The Revenant starring Leonardo DiCaprio and Tom Hardy. Photo Credit: Everett/Rex/Shutterstock

The Revenant starring Leonardo DiCaprio, Tom Hardy, and Domhnall Gleeson.
Photo Credit: Everett/Rex/Shutterstock

This is a movie about pain – mental and physical pain.  Leonardo DiCaprio will make you feel every bit of suffering endured by his character, Hugh Glass, in The Revenant, Alejandro Iñárritu‘s latest 156 min tour de force. If gore and death make you at all squeamish, this is not the movie for you. Arrows cutting through flesh, burning bodies, claws ripping through skin and crushing bone, the disembowelment of a horse, these are just a few things that might turn a lot of people off. But if you can handle it, you’re in for a film experience that doesn’t come around very often.

Fresh off of his Best Picture and Best Director win at the Oscars last year for Birdman or (The Unexpected Virtue of Ignorance), Alejandro Iñárritu has directed and written yet another masterpiece, although arguably less, shall we say, odd. The Revenant takes place in the early 19th century American wilderness and tells the (embellished) true story of Hugh Glass, a renowned fur-trapper who was left for dead by the men he was guiding after he was viciously mauled by a bear. The majority of the movie is watching him struggle to survive and watching him try to make his way back to the camp to face the man who ultimately made the decision to leave him (Tom Hardy).

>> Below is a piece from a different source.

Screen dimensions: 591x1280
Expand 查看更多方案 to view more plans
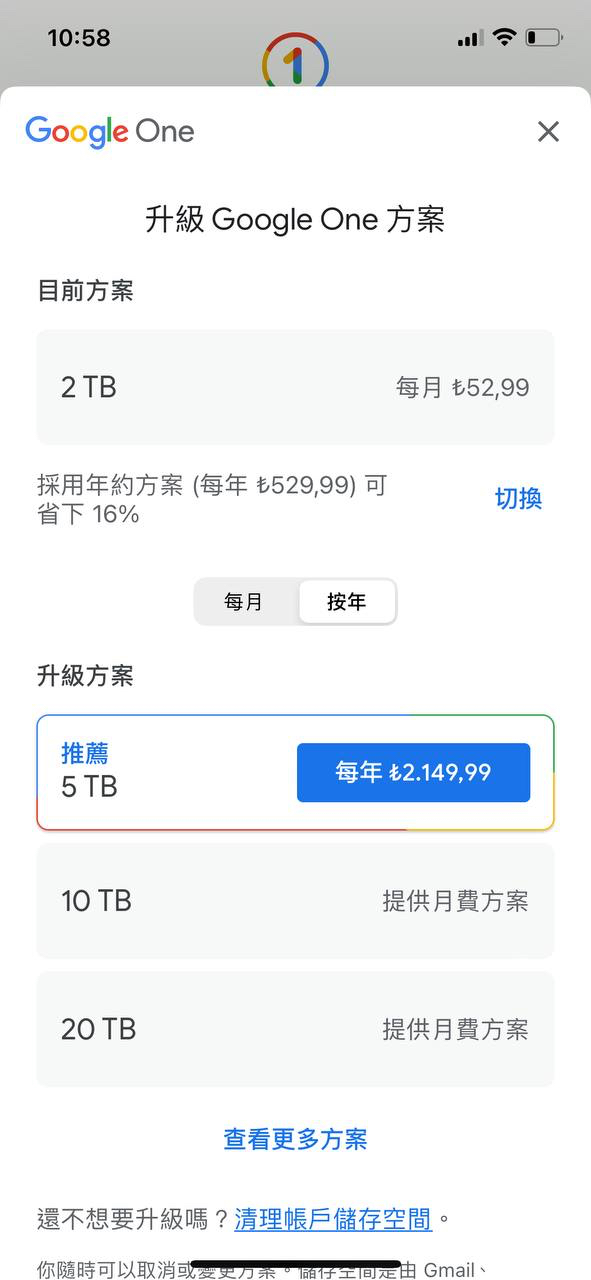pos(295,1139)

From the group’s first ambush by natives, it’s clear that there will be a significant amount of violence throughout the movie. The scene with the bear is by far the most gruesome and realistic attack by a wild animal ever to be shown on screen; it just proves that there is absolutely no holding back in The Revenant. The horror stories from the set, from the freezing temperatures to the struggles to find the right setting and only being able to shoot an hour a day in order to get the ideal natural lighting, shows the director’s passion and desire to get things perfect. Whether or not you can stomach the brutal violence, there is no denying the fact that it is a visually stunning film. It’s as real as it’s going to get for a movie filmed in this age of technology.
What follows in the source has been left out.